I realised that Fight Club, which was one of my favourites at the time, was a satire of the toxic masculine ideals critiqued in LGBT discourse. I knew that there was something deeply wrong with the way the people in the film behaved.
It wasn’t the way the film was viewed by the general public, and over the years, the film fell out of favour with me until I could reconcile what I knew with the way it would always be viewed.
In my twenties, I understood myself in opposition to many of the characters in Fight Club I had seen up until that point, which led me to expand my taste and watch different sorts of films.
The most defining of these works for me were Aristotle and Dante Discover the Secrets of the Universe, Call Me By Your Name, and God’s Own Country. I saw elements of myself in those works, and facets of my own experience, which led me to seek out more of them.
I was lucky that Manchester has a vibrant LGBT scene and a wealth of LGBT-positive venues, so it was easy to do so. It was around that time that LGBT films became available on streaming services, too, considerably increasing access to those stories.
I started taking a gender studies class around that time. I spent several years of my life consuming as much LGBT media and sociological theory as possible. I wanted to educate myself, but I also wanted to learn as much about the topic as I could and discuss them with people I knew.
Nevertheless, during that time, I felt depressed and anxious frequently. Trying to figure out my identity was a stressful experience, and a process that often left me feeling overwhelmed.
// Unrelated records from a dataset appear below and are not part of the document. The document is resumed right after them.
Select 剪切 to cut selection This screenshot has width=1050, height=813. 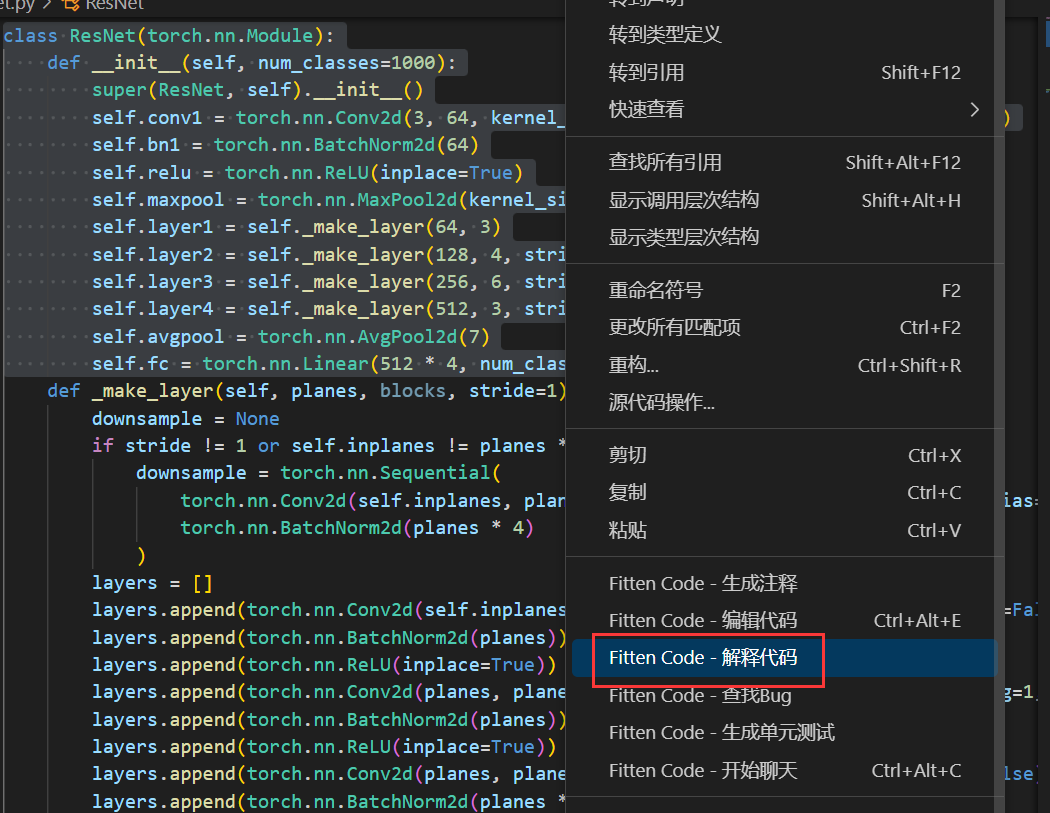[x=628, y=455]
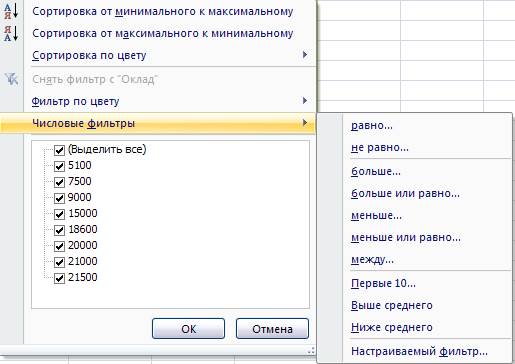This screenshot has width=515, height=364.
Task: Uncheck the (Выделить все) checkbox
Action: coord(59,150)
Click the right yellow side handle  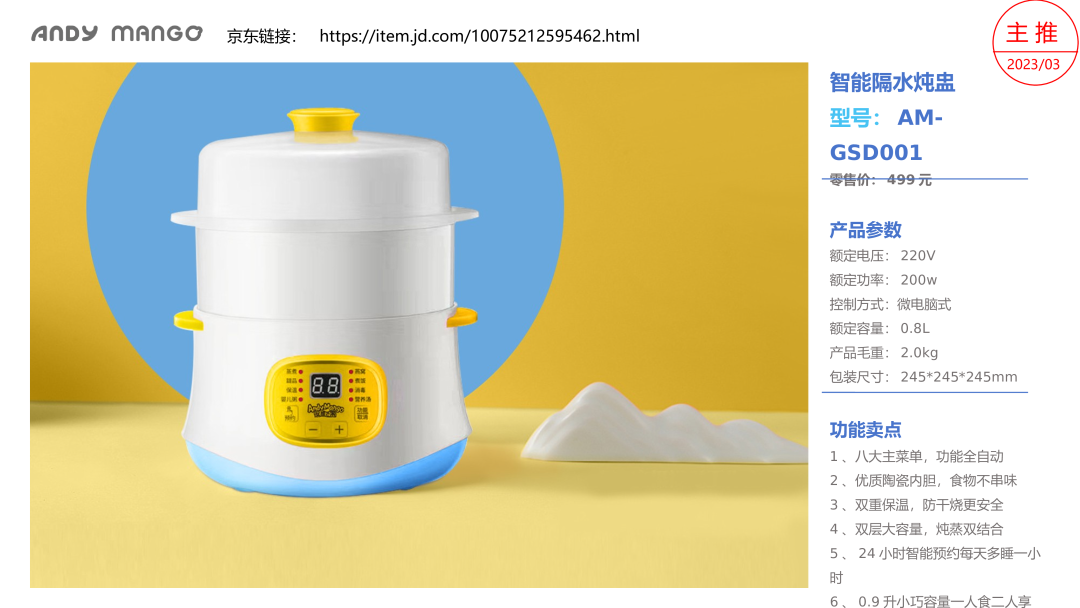[x=462, y=317]
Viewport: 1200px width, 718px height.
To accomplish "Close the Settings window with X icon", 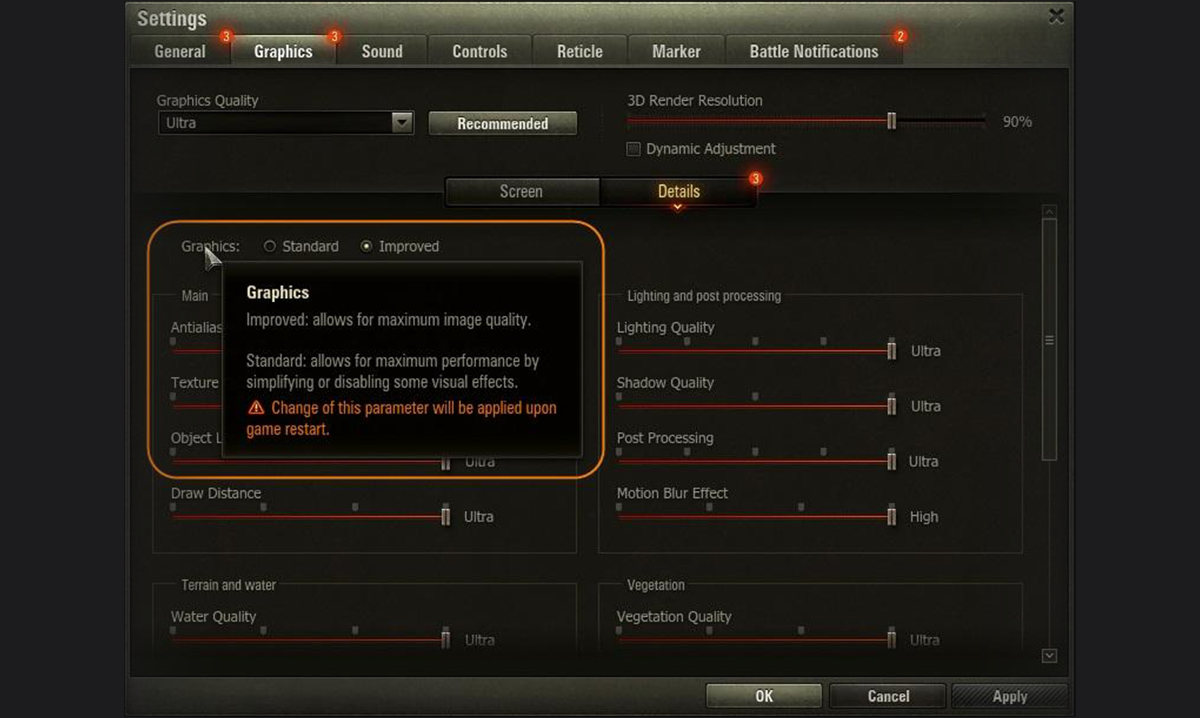I will click(x=1056, y=16).
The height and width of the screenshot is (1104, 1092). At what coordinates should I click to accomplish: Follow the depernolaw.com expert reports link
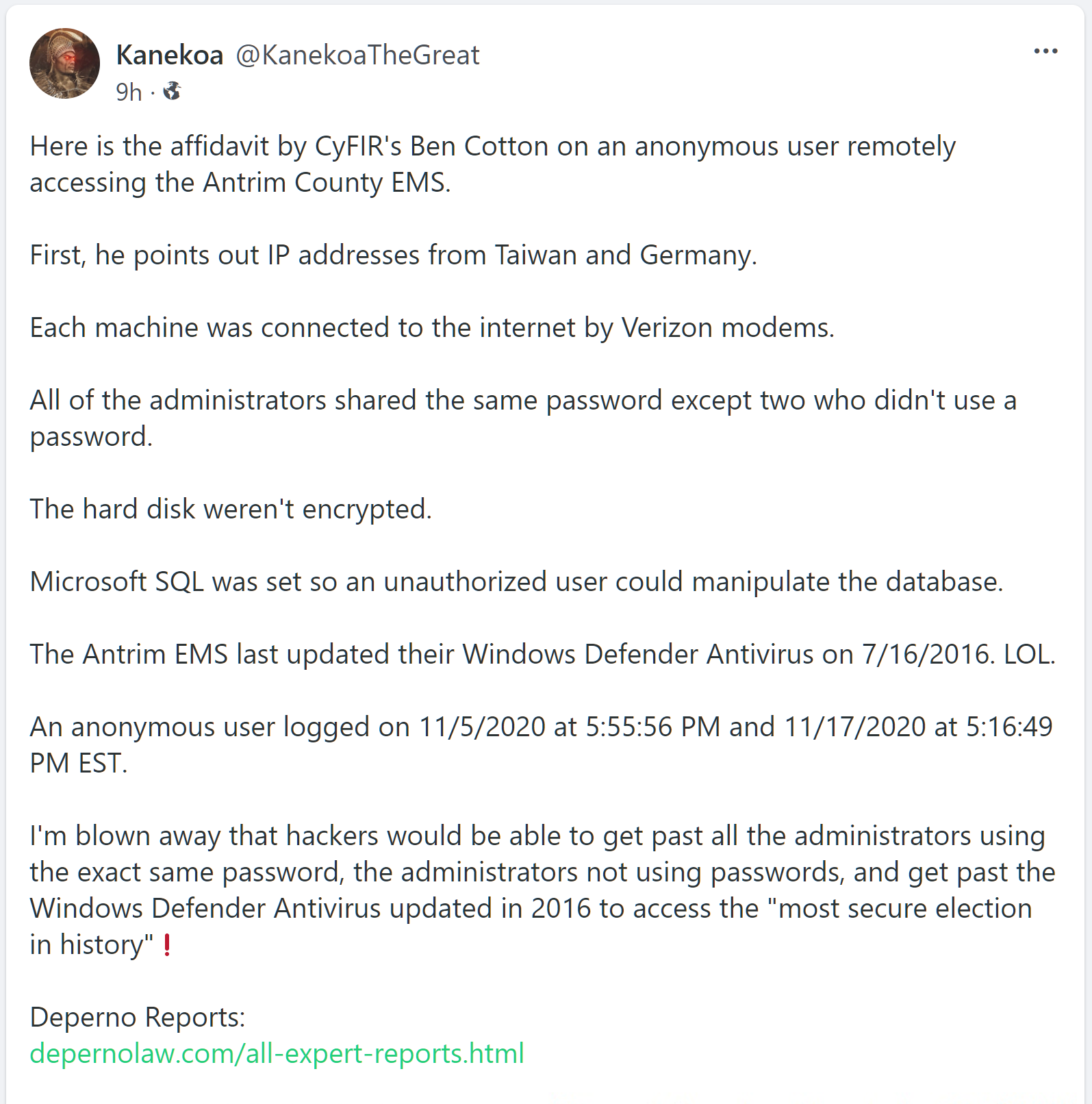coord(277,1053)
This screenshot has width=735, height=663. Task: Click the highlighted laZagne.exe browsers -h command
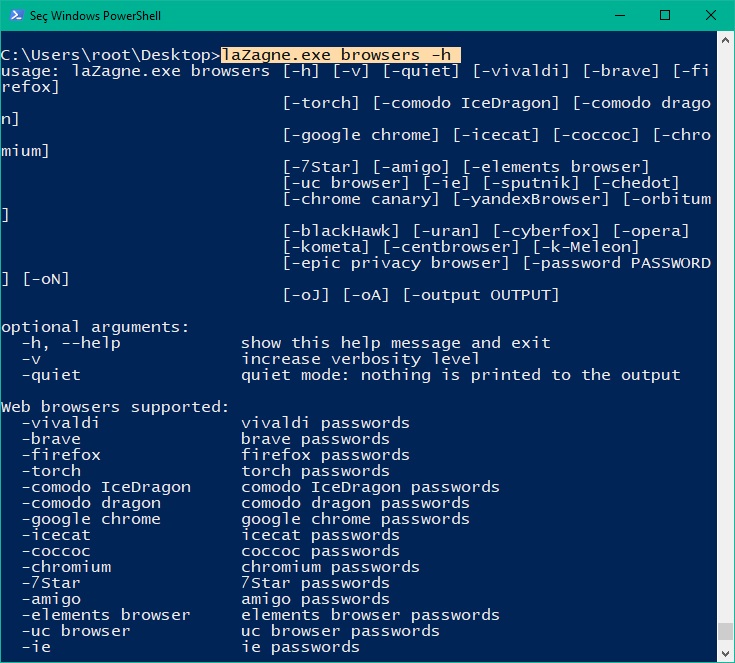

I thought it would be easier not to think about it all. Of course, that was impossible. It required time and a lot of effort, but doing so was a rewarding experience.
Those books and films – the Scott Pilgrims, the ones that embraced LGBT people as a fact of life – acted as an antidote to the negative effects of the world around me. By that point, I had realised, in an abstract sense, that I wasn’t straight.
They were the catalysts that set everything in motion.
That is the function of art that includes nuanced and realistic representation of LGBT people; it’s the point of works that deconstruct traditional masculinity and femininity, too.
These works provide a way for people, including those from backgrounds in which they may not have as much access to certain ideas, to learn more about them.
Without them, perhaps I would still be unsure about who I am.